== Aim ==
From the material below, copy out verbatim the lines starting at the one containing "Task: Go to the Select a template tab" and ending at the one containing "The image size is (387, 591).", including both of those lines.

== Provided material ==

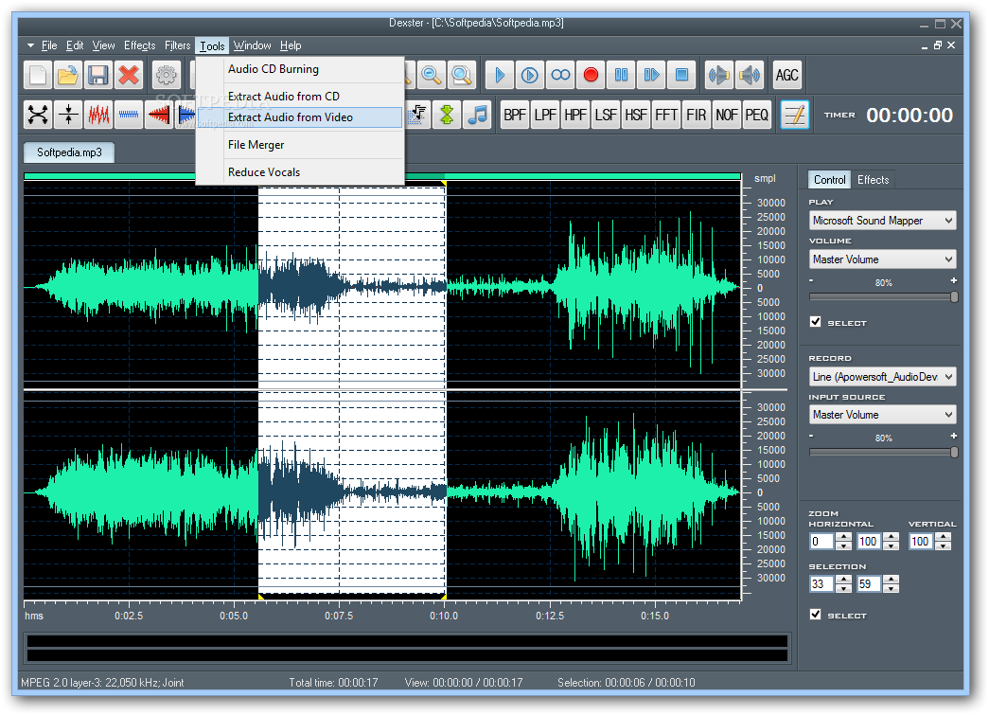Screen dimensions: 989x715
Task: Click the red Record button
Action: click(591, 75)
* * *
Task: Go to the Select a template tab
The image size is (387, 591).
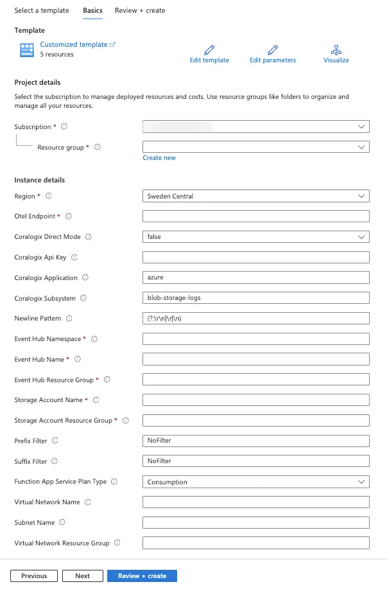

== Answer to the exercise ==
Task: Go to the Select a template tab
The image size is (387, 591).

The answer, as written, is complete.